Carmen Ejogo – « Les Animaux Fantastiques » de David Yates (2016)
Dans une Amérique où les sorciers se cachent, le jeune « magizoologiste » Norbert Dragonneau va vite se retrouver au coeur d’une intrigue qui pourrait mettre en péril le monde de la magie tout entier. C’est dans ce climat que tient le postulat de ce spin-off d’Harry Potter, réalisé comme pour les quatre derniers volets de la saga par David Yates.
C’est donc à travers une histoire dans laquelle deux mondes cohabitent péniblement que prend place la nouvelle aventure de J.K. Rowling. D’un côté les hommes, citoyens du monde et de l’autre les mages, les sorciers qui se cachent et dont l’existence risquerait bien d’être révélée par un groupuscule aussi dangereux qu’illuminé. Il est assez intéressant de voir sous quel angle l’auteur choisit de parler de ses nouveaux personnages. Cette histoire sur la peur de l’autre et de l’inconnu n’a rien de neuf mais elle s’avère redoutablement efficace tant l’univers dans lequel elle se développe est crédible.
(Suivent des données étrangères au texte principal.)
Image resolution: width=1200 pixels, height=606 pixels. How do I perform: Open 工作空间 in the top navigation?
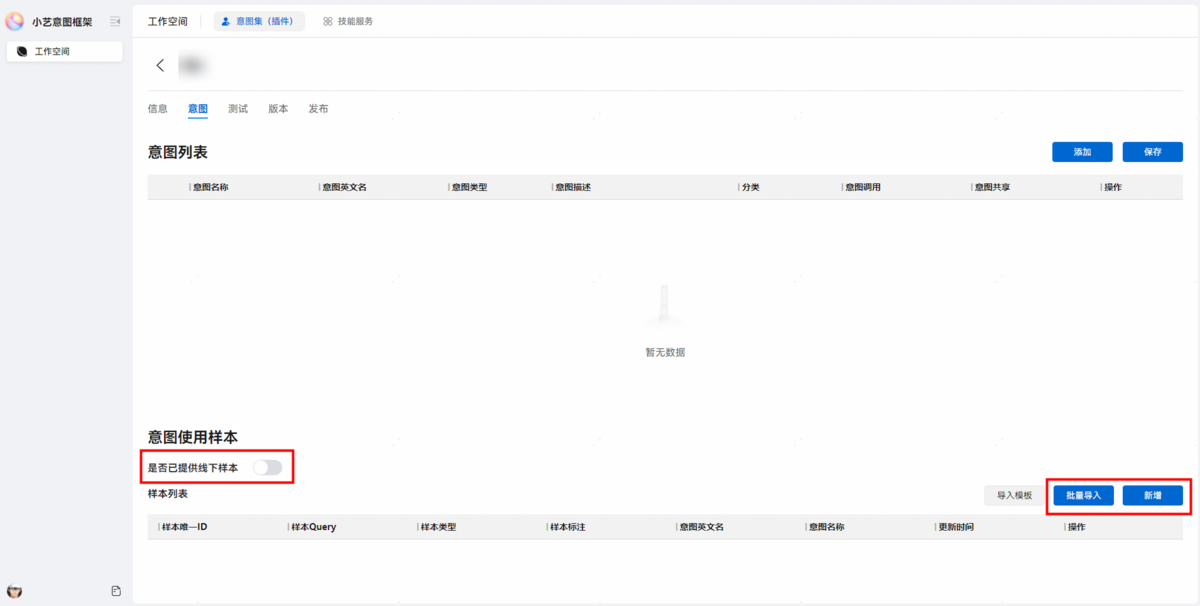[167, 21]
En effet on imagine sans peine cette Amérique des années vingt alors en pleine effervescence, ce New York où s’érigent grattes-ciel et buildings alors que dans l’ombre toute une autre vie se joue. Celle des sorciers, les êtres qui se cachent pour échapper à la réprimande et à l’incompréhension. On pense évidemment à la ségrégation à travers ce postulat et l’univers d’Harry Potter a par ailleurs toujours su traiter ce genre de thématiques avec finesse. Mais là où la fraîcheur se ressent c’est surtout dans le changement de cadre de l’action, les Etats-Unis et leur culture si particulière permettent d’explorer encore plus loin les thématiques sociales, ainsi les aventures de Norbert Dragonneau se muent petit à petit en un poignant message de tolérance. Un message évidemment mit à mal par un danger aussi énigmatique que puissant.
On apprend donc que Gellert Grindelwald, un personnage qui ne tenait jusqu’à présent que de l’évocation, sévit en Europe. On savait par exemple que Voldemort voulait qu’il lui livre la baguette de Sureau, ou bien encore qu’après son amitié et plus si affinité avec Dumbledore, il avait finalement sombré dans la magie noir, devenant l’un des plus puissants mages noirs. Les Animaux Fantastiques nous propose donc d’en apprendre encore plus sur ce personnage en le présentant comme principale menace, ou bien en tout cas comme l’instigateur des méfaits commis à New York par une force inconnue.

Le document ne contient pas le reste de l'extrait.